Ronald Brownstein spoke with Republican pollster Kristen Soltis Anderson about what's going on with her party:
[At] the same moment somebody like me is becoming very disheartened, there are voters who are thinking, ‘This is the Republican Party I have been waiting for.’ If I pack up my toys and go home, there are people in red MAGA hats who would be saying, ‘Don’t let the door hit you on your way out.’”
Anderson’s fear is that in a rapidly diversifying America, Trump is stamping the GOP as a party of white racial backlash—and that too much of the party’s base is comfortable with that. Trump’s morally stunted response to the violence in Charlottesville, Virginia, this month unsettled her. But she was even more unnerved by polls showing that most Republican voters defended his remarks.
“What has really shaken me in recent weeks is the consistency in polling where I see Republican voters excusing really bad things because their leader has excused them,” she told me. “[Massachusetts Governor] Charlie Baker, [UN Ambassador] Nikki Haley, [Illinois Representative] Adam Kinzinger—I want to be in the party with them. But in the last few weeks it has become increasingly clear to me that most Republican voters are not in that camp. They are in the Trump camp.”
The portion of the party coalition willing to tolerate, if not actively embrace, white nationalism “is larger than most mainstream Republicans have ever been willing to grapple with,” she added.
Brownstein observes:
Anderson’s gloom is understandable. Even before Trump’s emergence, the GOP relied mostly on the elements of American society most uneasy with cultural and demographic change—the primarily older, blue-collar, rural, and evangelical whites who make up what I’ve called the “coalition of restoration.” As a candidate and as president, Trump has yoked the party even more tightly to those voters’ priorities—a tilt evident in everything from his “very fine people” remarks about the white-supremacist protesters in Charlottesville to his recent pardon of former Arizona sheriff Joe Arpaio.
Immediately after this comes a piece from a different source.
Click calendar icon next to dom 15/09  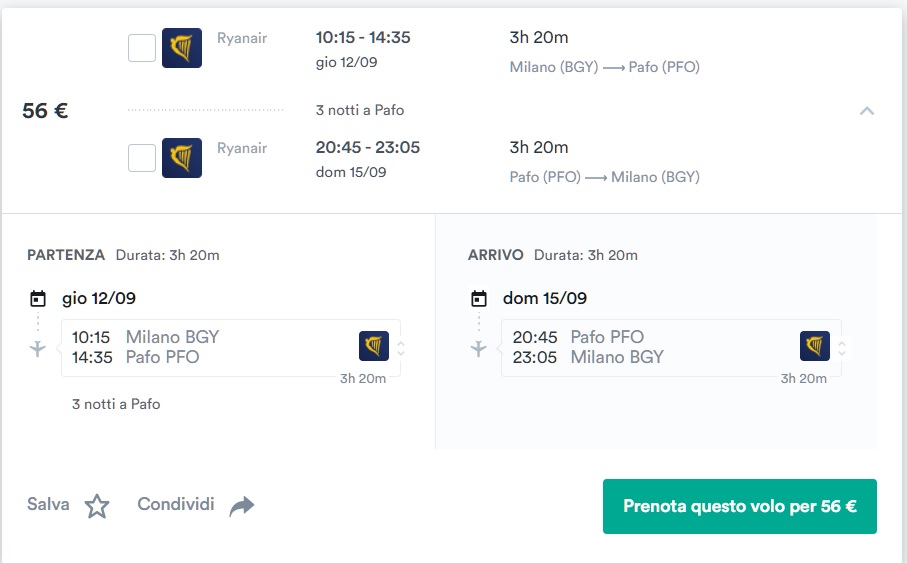click(479, 299)
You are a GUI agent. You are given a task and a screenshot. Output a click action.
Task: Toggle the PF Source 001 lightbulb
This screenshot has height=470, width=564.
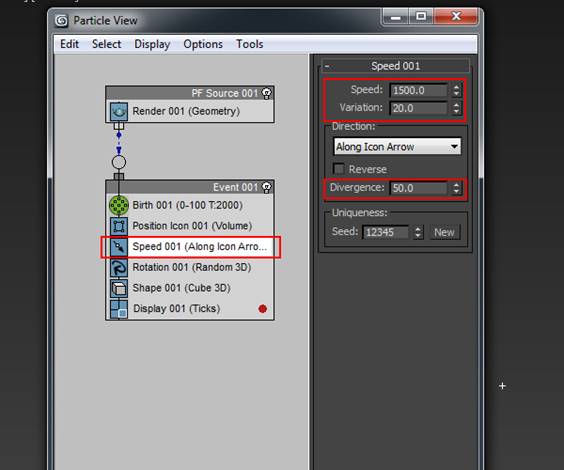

The modern GOP has always known it had this problem. But in the past even the worst of them made an effort to keep it under control. (Think of Bush going to a mosque a week after 9/11, modeling decent behavior for his angry followers.) Trump is modeling the worst behavior, taking it mainstream, offering the presidency as an instrument of their hate.
Yes, there are a lot of them. I'm not surprised because I've been around a while and have seen all this lurking under the surface. But Anderson is young. She didn't know. Well, we all know now.